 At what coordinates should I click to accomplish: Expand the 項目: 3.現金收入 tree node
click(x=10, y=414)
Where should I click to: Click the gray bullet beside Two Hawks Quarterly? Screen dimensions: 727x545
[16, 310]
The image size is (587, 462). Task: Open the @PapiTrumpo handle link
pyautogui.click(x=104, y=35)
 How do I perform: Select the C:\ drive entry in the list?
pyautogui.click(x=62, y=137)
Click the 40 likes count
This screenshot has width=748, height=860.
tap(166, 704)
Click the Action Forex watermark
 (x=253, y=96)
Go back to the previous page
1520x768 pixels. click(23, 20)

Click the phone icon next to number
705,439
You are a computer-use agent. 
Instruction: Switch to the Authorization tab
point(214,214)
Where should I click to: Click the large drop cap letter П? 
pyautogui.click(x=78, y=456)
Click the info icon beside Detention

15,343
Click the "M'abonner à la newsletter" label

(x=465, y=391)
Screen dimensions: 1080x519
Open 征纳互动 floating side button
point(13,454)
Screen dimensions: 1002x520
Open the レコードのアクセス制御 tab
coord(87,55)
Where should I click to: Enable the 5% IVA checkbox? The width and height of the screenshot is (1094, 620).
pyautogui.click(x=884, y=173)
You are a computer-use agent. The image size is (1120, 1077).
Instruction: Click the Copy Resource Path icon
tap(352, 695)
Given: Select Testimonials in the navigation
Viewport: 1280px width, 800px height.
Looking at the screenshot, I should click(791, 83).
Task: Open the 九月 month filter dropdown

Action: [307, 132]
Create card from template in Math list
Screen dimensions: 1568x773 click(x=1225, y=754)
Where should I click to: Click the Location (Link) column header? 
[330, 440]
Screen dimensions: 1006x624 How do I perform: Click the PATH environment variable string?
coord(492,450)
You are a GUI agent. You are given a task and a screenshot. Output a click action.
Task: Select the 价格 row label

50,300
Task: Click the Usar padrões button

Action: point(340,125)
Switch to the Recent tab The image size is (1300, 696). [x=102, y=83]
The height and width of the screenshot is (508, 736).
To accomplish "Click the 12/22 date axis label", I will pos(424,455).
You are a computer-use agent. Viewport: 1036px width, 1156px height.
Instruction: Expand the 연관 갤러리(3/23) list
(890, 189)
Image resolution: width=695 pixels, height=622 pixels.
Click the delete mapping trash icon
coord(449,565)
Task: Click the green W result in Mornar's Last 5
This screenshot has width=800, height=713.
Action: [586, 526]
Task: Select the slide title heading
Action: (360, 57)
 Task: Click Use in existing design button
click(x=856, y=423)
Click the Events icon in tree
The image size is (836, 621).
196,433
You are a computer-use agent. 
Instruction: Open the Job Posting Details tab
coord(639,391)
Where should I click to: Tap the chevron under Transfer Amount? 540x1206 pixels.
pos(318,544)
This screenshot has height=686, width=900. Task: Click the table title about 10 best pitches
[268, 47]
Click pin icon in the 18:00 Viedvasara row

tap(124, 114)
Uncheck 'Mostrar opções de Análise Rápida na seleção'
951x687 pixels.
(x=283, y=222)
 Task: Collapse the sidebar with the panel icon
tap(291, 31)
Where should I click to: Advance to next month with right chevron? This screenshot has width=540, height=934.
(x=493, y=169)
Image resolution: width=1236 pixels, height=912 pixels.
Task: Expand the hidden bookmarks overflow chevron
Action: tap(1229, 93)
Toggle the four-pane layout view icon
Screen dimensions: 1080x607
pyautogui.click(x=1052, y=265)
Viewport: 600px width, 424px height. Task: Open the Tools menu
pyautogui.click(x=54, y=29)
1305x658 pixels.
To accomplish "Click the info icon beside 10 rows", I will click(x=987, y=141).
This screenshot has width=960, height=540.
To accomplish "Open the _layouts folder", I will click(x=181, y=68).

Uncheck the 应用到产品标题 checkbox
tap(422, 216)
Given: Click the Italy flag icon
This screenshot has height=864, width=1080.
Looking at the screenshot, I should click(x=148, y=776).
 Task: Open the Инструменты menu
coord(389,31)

☆ ☆ ☆ ☆ ☆ ☆ ☆

*Task instructions:*
A verbatim copy of the records above should be returned.

*Answer area:*
 At what coordinates should I click to accomplish: Expand the 項目: 3.現金收入 tree node
click(x=10, y=414)
Where should I click to: Click the gray bullet beside Two Hawks Quarterly? Screen dimensions: 727x545
[16, 310]
The image size is (587, 462). Task: Open the @PapiTrumpo handle link
pyautogui.click(x=104, y=35)
 How do I perform: Select the C:\ drive entry in the list?
pyautogui.click(x=62, y=137)
Click the 40 likes count
This screenshot has width=748, height=860.
tap(166, 704)
Click the Action Forex watermark
 (x=253, y=96)
Go back to the previous page
1520x768 pixels. click(23, 20)

Click the phone icon next to number
705,439
You are a computer-use agent. 
Instruction: Switch to the Authorization tab
point(214,214)
Where should I click to: Click the large drop cap letter П? 
pyautogui.click(x=78, y=456)
Click the info icon beside Detention

15,343
Click the "M'abonner à la newsletter" label

(x=465, y=391)
Screen dimensions: 1080x519
Open 征纳互动 floating side button
point(13,454)
Screen dimensions: 1002x520
Open the レコードのアクセス制御 tab
coord(87,55)
Where should I click to: Enable the 5% IVA checkbox? The width and height of the screenshot is (1094, 620).
pyautogui.click(x=884, y=173)
You are a computer-use agent. The image size is (1120, 1077).
Instruction: Click the Copy Resource Path icon
tap(352, 695)
Given: Select Testimonials in the navigation
Viewport: 1280px width, 800px height.
Looking at the screenshot, I should click(791, 83).
Task: Open the 九月 month filter dropdown

Action: [307, 132]
Create card from template in Math list
Screen dimensions: 1568x773 click(x=1225, y=754)
Where should I click to: Click the Location (Link) column header? 
[330, 440]
Screen dimensions: 1006x624 How do I perform: Click the PATH environment variable string?
coord(492,450)
You are a GUI agent. You are given a task and a screenshot. Output a click action.
Task: Select the 价格 row label

50,300
Task: Click the Usar padrões button

Action: point(340,125)
Switch to the Recent tab The image size is (1300, 696). [x=102, y=83]
The height and width of the screenshot is (508, 736).
To accomplish "Click the 12/22 date axis label", I will pos(424,455).
You are a computer-use agent. Viewport: 1036px width, 1156px height.
Instruction: Expand the 연관 갤러리(3/23) list
(890, 189)
Image resolution: width=695 pixels, height=622 pixels.
Click the delete mapping trash icon
coord(449,565)
Task: Click the green W result in Mornar's Last 5
This screenshot has width=800, height=713.
Action: [586, 526]
Task: Select the slide title heading
Action: (360, 57)
 Task: Click Use in existing design button
click(x=856, y=423)
Click the Events icon in tree
The image size is (836, 621).
196,433
You are a computer-use agent. 
Instruction: Open the Job Posting Details tab
coord(639,391)
Where should I click to: Tap the chevron under Transfer Amount? 540x1206 pixels.
pos(318,544)
This screenshot has height=686, width=900. Task: Click the table title about 10 best pitches
[268, 47]
Click pin icon in the 18:00 Viedvasara row

tap(124, 114)
Uncheck 'Mostrar opções de Análise Rápida na seleção'
951x687 pixels.
(x=283, y=222)
 Task: Collapse the sidebar with the panel icon
tap(291, 31)
Where should I click to: Advance to next month with right chevron? This screenshot has width=540, height=934.
(x=493, y=169)
Image resolution: width=1236 pixels, height=912 pixels.
Task: Expand the hidden bookmarks overflow chevron
Action: tap(1229, 93)
Toggle the four-pane layout view icon
Screen dimensions: 1080x607
pyautogui.click(x=1052, y=265)
Viewport: 600px width, 424px height. Task: Open the Tools menu
pyautogui.click(x=54, y=29)
1305x658 pixels.
To accomplish "Click the info icon beside 10 rows", I will click(x=987, y=141).
This screenshot has width=960, height=540.
To accomplish "Open the _layouts folder", I will click(x=181, y=68).

Uncheck the 应用到产品标题 checkbox
tap(422, 216)
Given: Click the Italy flag icon
This screenshot has height=864, width=1080.
Looking at the screenshot, I should click(x=148, y=776).
 Task: Open the Инструменты menu
coord(389,31)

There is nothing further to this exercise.